Your instructions — Within the entries below, find the lines that hold "Partagez" and report only how many there are.

Record extracts —

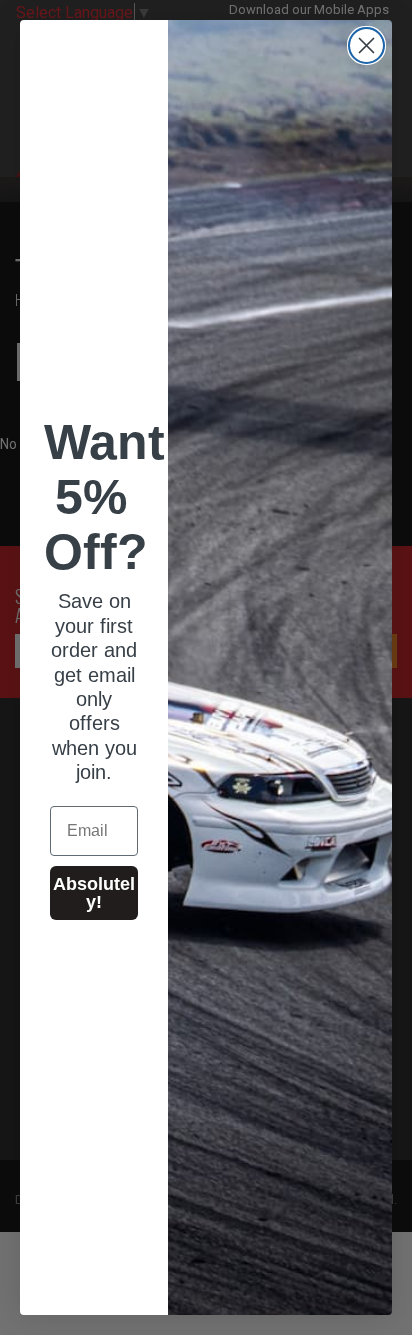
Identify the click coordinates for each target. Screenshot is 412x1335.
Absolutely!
---
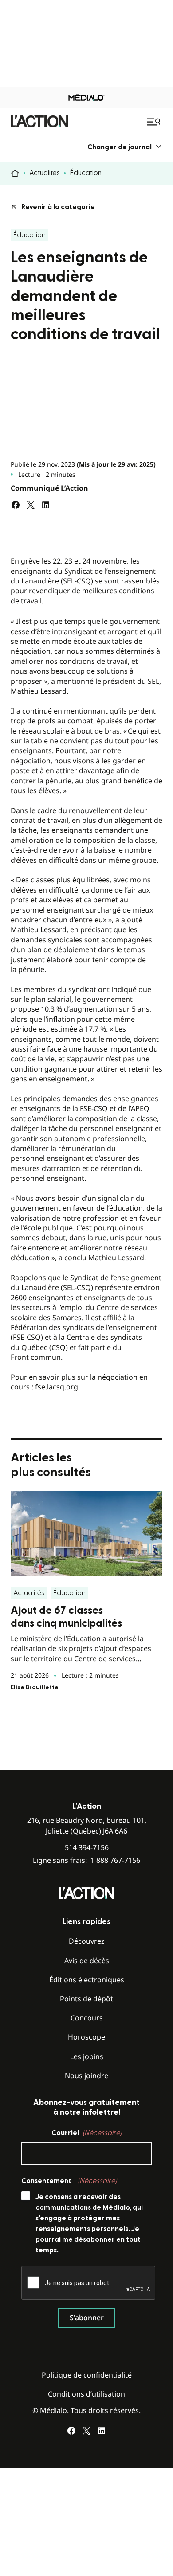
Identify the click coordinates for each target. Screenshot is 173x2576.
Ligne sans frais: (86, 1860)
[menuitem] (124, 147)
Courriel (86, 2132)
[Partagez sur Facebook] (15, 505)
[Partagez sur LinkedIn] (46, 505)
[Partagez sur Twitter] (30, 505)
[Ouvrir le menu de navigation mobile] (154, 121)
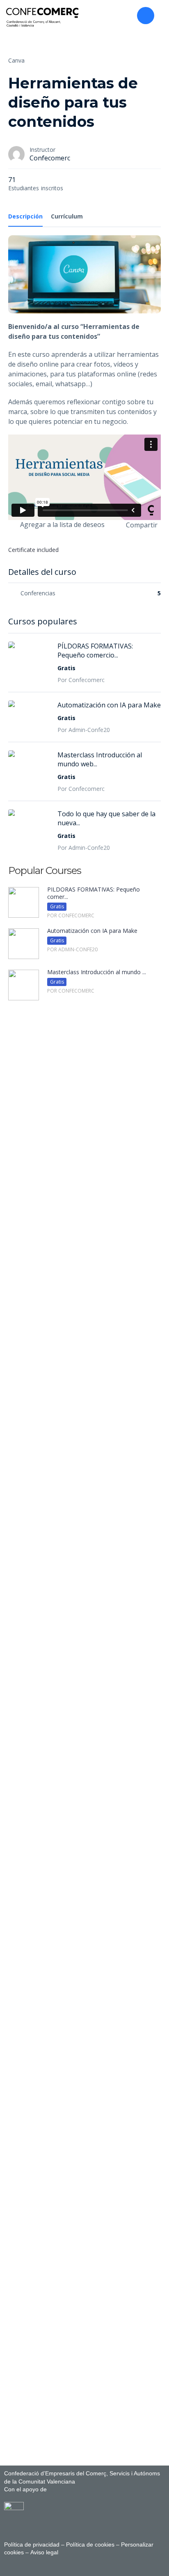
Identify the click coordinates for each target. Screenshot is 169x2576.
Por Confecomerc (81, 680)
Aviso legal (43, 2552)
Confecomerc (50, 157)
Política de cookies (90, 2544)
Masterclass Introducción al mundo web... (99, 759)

Response — 3